The Problem: Information Overload in Investment Research
As a quantamental investor managing a multi-asset portfolio, I constantly synthesize information from disparate sources: proprietary research notes, SEC filings, earnings transcripts, real-time market news, and sector analysis. The challenge isn't finding information—it's finding the right information at the right time and reasoning about it coherently.
Traditional search fails here. Keyword matching misses semantic intent. Manual research doesn't scale. I needed a system that could:
- Store and retrieve my proprietary research semantically
- Augment with real-time web intelligence
- Reason across both sources to generate actionable insights
The Solution: A Financial Research Agent (Modular Stack)
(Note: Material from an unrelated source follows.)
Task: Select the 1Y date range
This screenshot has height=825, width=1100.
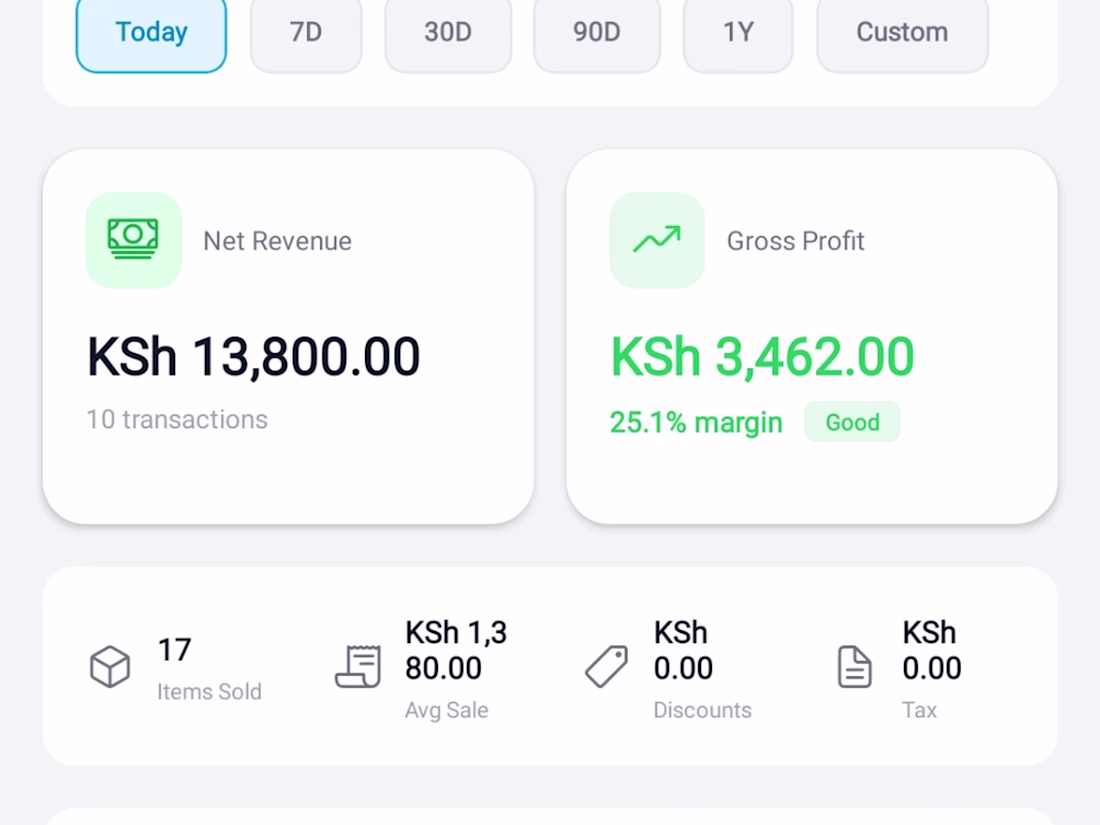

The core idea is stable (tool-augmented retrieval + grounded synthesis), but the stack evolves as providers change. In the current codebase, the agent is a tool-calling loop with context management, backed by multiple stores (SQL + graph + vectors + cache) and a continuous evaluation suite that prevents silent regressions.
| Component | Implementation | Purpose |
|---|---|---|
| LLM runtime | LiteLLM (OpenAI-compatible tool calling) | Reasoning + tool orchestration |
| Embeddings | Voyage AI finance embeddings (e.g., voyage-finance-2) |
Semantic retrieval over filings and extracted report chunks |
| Vector store | Qdrant (vector search + metadata filters) | Fast retrieval with company/report/section/period filtering |
| Web intelligence | Exa (domain-filtered news / research / filings) | Fresh context: news, SEC filings, research |
| Knowledge graph | Neo4j (supply-chain graph) | Structured dependency queries and impact analysis |
| Relational store | Postgres (portfolio / positions) | Portfolio state and risk inputs |
| Cache | Redis (tool result caching) | Lower latency and more stable unit economics |
Evaluation Is the Product
In investment workflows, a “good demo” is not success. A system is only useful if it is consistently correct, properly sourced, and stable under distribution shift. I treated evaluation as a first-class feature: every change to prompts, tools, retrieval, or model routing must move measurable metrics in the right direction.
| What I evaluate | How it fails in practice | What I measure |
|---|---|---|
| Tool selection | Calls the wrong tools, skips required tools, or loops | Expected tools vs actual tool calls (overlap/Jaccard) |
| Entity grounding | Drifts to the wrong ticker/supplier, mixes entities | Expected entities present; prohibited entities absent |
| Numeric accuracy | Wrong numbers, unit mistakes, extraction bugs | Expected values within tolerance (robust numeric parsing) |
| Hallucinations | Fabricated facts and confident nonsense | Must-not-contain constraints + factual checks |
| Difficulty tiers | Easy QA looks fine; strategy fails under pressure | Easy/Medium/Hard thresholds (factual → reasoning → strategy) |
| Latency + cost | Slow responses or unsustainable spend | Response time + tokens per turn |
Architecture
┌─────────────────────────────────────────────────────────────────┐
│ Agent Layer │
│ Router / Planner / Executor + Context Manager (tool calls) │
└─────────────────────────────────────────────────────────────────┘
│
┌─────────────────────────────────────────────────────────────────┐
│ Tool Layer │
│ Portfolio Tools | Supply Chain Tools | Report Tools | Exa Search │
└─────────────────────────────────────────────────────────────────┘
│
┌─────────────────────────────────────────────────────────────────┐
│ Storage Layer │
│ Postgres (portfolio) | Neo4j (graph) | Qdrant (vectors) │
│ Redis (cache) │
└─────────────────────────────────────────────────────────────────┘
Why This Design?
Vendor names are less important than the design constraints: retrieval quality, provenance/citations, latency/cost, and operational reliability. I pick providers that are strong on financial text, offer predictable latency, and can be evaluated and monitored.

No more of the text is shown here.